Sık, boğucu fundalığı aralayınca, karanfil saksıları, peru zambakları ve hercaimenekşelerle kemerli geçidi, odalıkların barındığı bölmeyi gördük, ev içi ıvır zıvırlarının çeşitliliği, hele sürüyle dikiş makineleri karşısında, ola ki, diye düşündük, burada binden fazla kadın yaşamıştır zamanında, yedi aylık doğan piçlerden bir orduyla, mutfaklardaki savaş alanı keşmekeşini gördük, muslukların yanı başında güneşte çürüyen birtakım giysiler, odalıklarla askerlerin ortaklaşa kullandıkları toprak ayakyolunu ve arkalarda Küçük Asya’dan kendi toprakları, kendi özsuları ve nemleri korunarak, koskocaman, özel deniz aşan serlerle canlı canlı getirtilmiş Babil söğütlerini gördük, onların da arkasında hükümet konağını gördük, dev bir yapıydı ve hüzünlüydü, akbabalar, didik didik edilmiş panjurlardan içeri dalıyorlardı hâlâ.

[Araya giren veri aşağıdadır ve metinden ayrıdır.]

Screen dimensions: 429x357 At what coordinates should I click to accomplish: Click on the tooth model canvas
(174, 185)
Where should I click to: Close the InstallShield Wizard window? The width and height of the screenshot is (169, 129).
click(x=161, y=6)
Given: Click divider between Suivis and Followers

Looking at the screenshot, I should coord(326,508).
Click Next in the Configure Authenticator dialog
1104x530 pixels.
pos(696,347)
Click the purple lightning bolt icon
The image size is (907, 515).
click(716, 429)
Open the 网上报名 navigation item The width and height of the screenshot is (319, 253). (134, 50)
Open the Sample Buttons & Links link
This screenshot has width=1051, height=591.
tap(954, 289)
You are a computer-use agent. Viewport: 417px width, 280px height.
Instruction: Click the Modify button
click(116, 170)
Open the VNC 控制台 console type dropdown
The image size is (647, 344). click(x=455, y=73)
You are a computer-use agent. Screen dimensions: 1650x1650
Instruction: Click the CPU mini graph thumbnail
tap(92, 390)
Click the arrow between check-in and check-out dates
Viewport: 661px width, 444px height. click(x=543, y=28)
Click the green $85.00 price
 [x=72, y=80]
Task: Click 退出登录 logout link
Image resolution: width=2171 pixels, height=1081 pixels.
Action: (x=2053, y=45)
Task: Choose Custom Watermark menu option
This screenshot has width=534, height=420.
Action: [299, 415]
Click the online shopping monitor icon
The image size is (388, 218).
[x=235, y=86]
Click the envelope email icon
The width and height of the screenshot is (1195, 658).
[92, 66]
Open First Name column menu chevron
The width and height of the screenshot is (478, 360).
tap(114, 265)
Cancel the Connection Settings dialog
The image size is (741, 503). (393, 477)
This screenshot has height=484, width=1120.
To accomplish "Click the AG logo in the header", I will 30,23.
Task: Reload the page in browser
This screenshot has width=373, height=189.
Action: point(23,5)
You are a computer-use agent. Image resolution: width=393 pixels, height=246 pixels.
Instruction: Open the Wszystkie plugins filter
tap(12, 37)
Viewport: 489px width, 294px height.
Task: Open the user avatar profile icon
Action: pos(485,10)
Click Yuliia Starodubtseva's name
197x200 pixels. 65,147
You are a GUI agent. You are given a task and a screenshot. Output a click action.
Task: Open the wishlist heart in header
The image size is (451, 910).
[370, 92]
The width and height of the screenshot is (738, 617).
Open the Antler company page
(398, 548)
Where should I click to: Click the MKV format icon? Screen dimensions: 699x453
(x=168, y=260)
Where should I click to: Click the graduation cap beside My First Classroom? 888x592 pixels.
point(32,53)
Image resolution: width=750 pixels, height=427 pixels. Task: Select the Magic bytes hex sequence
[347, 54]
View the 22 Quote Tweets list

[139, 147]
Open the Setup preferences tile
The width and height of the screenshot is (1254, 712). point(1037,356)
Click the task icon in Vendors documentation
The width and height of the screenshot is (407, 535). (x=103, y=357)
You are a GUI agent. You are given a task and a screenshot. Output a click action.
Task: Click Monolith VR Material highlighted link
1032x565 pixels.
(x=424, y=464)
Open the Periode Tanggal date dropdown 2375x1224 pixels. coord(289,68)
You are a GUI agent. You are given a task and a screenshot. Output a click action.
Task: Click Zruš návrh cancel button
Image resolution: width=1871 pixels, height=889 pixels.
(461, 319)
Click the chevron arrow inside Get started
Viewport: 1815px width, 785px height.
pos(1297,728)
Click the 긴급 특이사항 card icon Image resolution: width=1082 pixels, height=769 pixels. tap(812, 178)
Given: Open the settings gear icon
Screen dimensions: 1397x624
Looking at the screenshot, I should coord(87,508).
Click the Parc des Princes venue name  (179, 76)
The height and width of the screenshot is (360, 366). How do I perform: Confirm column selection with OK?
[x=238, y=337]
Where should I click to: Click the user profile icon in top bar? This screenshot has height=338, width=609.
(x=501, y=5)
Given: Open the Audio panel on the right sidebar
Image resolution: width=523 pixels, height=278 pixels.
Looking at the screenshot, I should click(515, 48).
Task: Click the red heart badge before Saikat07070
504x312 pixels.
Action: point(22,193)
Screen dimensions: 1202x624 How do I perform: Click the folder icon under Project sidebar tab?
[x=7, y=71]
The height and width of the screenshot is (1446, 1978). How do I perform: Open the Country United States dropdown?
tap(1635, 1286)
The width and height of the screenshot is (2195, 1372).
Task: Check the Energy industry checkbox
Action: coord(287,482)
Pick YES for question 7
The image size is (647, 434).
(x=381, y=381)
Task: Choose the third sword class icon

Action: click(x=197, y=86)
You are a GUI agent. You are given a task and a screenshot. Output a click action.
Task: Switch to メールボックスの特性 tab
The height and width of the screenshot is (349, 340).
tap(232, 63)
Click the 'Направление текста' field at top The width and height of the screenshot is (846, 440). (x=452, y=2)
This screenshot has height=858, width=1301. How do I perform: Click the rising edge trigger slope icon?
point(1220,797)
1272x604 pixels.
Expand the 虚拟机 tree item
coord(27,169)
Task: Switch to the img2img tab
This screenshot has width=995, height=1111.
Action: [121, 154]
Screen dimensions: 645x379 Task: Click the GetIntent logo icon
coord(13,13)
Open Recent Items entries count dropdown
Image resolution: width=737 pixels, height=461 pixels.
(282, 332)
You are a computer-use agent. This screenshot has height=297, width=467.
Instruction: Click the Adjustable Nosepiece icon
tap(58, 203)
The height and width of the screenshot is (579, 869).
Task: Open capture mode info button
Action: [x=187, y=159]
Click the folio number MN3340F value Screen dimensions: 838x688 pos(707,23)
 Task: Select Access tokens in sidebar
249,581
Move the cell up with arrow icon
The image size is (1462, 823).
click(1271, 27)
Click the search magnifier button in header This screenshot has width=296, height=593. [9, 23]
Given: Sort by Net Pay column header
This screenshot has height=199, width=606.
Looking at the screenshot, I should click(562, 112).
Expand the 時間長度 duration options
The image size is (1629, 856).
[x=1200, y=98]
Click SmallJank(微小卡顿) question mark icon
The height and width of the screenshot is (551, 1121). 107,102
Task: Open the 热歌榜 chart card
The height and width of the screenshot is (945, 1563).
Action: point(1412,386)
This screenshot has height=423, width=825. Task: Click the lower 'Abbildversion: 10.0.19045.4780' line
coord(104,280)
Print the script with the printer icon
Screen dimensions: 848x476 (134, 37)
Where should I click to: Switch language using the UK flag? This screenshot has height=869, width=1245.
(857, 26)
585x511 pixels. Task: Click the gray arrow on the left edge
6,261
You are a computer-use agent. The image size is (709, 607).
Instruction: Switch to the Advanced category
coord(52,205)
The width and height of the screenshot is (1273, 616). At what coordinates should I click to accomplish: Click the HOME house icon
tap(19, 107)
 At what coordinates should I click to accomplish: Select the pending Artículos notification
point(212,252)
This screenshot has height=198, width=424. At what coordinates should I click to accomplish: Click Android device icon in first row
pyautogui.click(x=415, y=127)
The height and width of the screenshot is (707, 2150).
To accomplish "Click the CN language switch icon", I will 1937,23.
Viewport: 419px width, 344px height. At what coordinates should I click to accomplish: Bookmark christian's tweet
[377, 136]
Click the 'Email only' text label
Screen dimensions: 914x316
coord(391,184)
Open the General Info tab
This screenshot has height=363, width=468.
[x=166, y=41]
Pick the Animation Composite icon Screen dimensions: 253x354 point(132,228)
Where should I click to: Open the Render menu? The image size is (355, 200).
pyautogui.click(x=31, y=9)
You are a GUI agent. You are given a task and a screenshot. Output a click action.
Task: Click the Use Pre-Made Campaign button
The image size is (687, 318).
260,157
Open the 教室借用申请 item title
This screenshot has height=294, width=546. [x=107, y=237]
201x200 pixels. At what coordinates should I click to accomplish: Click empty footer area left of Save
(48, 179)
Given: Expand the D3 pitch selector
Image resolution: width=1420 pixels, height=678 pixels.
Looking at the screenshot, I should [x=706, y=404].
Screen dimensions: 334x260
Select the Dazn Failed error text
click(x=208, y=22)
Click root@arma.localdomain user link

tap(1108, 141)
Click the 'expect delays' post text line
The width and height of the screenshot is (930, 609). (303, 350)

Sandığımız gibi, yüklenmek zorunda kalmadık, ana kapı bir sesin usul yüklenişiyle kendiliğinden açıldı, yol halısı inek tırnaklarıyla delik deşik olmuş, çıplak, taş merdivenlerden çıkıp birinci kata vardık, ilk geçitten özel yatak odalarına kadar, yerle bir olmuş yazıhaneler, arsız ineklerin istilasına uğramış protokol salonları, kadife perdeleri ve iskemle püsküllerini kemiren inekler gördük, askerlerle azizlerin, kırık dökük eşyaların arasına atılmış, yere çalınıp taze inek fışkısına bulanmış kahramanlık portrelerini gördük, ineklerin kemirip bitirdikleri bir yemek odası gördük, yine ineklerin hışmına uğramış, sıçılıp sıvanmış müzik odasını, kırılmış domino masalarını, keçelerini ineklerin kemirdiği bilardo masalarını, bir köşede öylece duran rüzgârgülünü gördük, pusulanın dört bir yanında olup biten doğa olaylarına tıpatıp benzer sesler çıkaran bu gül sayesinde evdekiler, çekilmiş denize duydukları özlemi giderebiliyorlardı; her köşeden sarkan kafesleri gördük, bir hafta önce, bir gece üstlerine geçirilmiş örtüler de duruyordu daha ve sayısız pencereden yavaş yavaş doğan bu tarihsel pazartesiden habersiz saf saf uyuyan, adına kent denilen o azman hayvanı gördük ve kentin ötesinde, ufka doğru, eskiden denizin bulunduğu uçsuz bucaksız düzlükte, katı ay külünden oluşmuş ölü kraterleri gördük.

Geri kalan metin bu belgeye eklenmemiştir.